Tie your shoes, Walter!
So when I was a kid, I couldn’t tie my shoes. A common misconception people have about me is that I’ve fixed this issue. I haven’t. Sure, I can tie my shoes, but I only know the bunny ear method. I’m not kidding, I’ve never learned to tie my shoes with a single knot like most people. My parents could never get me to understand, and I’d work myself up into quitting each and every time they tried. I hated it.
First grade came around and I had no method whatsoever of tying my shoes when they came undone. All my friends, classmates, kids that thought I was smart, they all could do it, but I couldn’t. And so if my shoes ever came undone, I’d deal with it rather than ask anyone to help tie them for me. I was too embarrassed.
One day at recess, I climbed up a playground fort and went to hide up high away from view. My shoes had come undone and I tried tying them. Didn’t work. I just sat there trying many different things, and then this kid named Keegan came up to me, and I immediately stood up.
Keegan was a rough kid. If every grade has that one kid with significant anger issues, he was that kid. He’d flipped desks over, thrown chairs across the room. For such a young kid, he carried in him the rage of Rome. And when he came up to me, I didn’t want to be caught in one of his bad moods. I didn’t want him saying anything about me being too stupid to even tie my shoes. I didn’t want him saying anything. But he did.
“You don’t know how to tie your shoes?”
I sighed. I knew what was coming.
Keegan had let me have it before. The year before in kindergarten, Keegan had asked if I wanted a knuckle sandwich, and I had no idea what it was so I said yes. And then he actually punched me. He had pushed me off a swing before, kicked me in the shins playing soccer, and even a week prior had thrown me to the ground over a game of basketball.
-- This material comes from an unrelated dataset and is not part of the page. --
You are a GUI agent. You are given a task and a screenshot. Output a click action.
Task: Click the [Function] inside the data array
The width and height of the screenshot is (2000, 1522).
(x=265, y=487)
But instead, that day, he said:
“Here, I can help you.”
I had never known Keegan to be nice or gentle. Even when he said that, I thought he was about to punch me or grab one of my shoes and throw them down to the ground. But he didn’t.
He sat down with me. He untied one of his shoes, and he told me, “I don’t understand how everyone else ties their shoes. I tie mine with two loops.” And he showed me the bunny ear method, just like that. I got my shoe laces and made the two loops and then knotted them together. And then I did it again and again. And quickly I found myself, for the first time ever, smiling in his presence.
Over the course of a single recess, I went from not being able to tie my shoes to knowing a method that has helped me my entire life. I don’t know any other method, and I don’t think I want to at this point. That memory is just too special to me. That kid Keegan was one of my many bullies as a kid, but for 10 minutes he helped me with something that’s kept helping up to this very day.
I don’t think I ever saw Keegan again.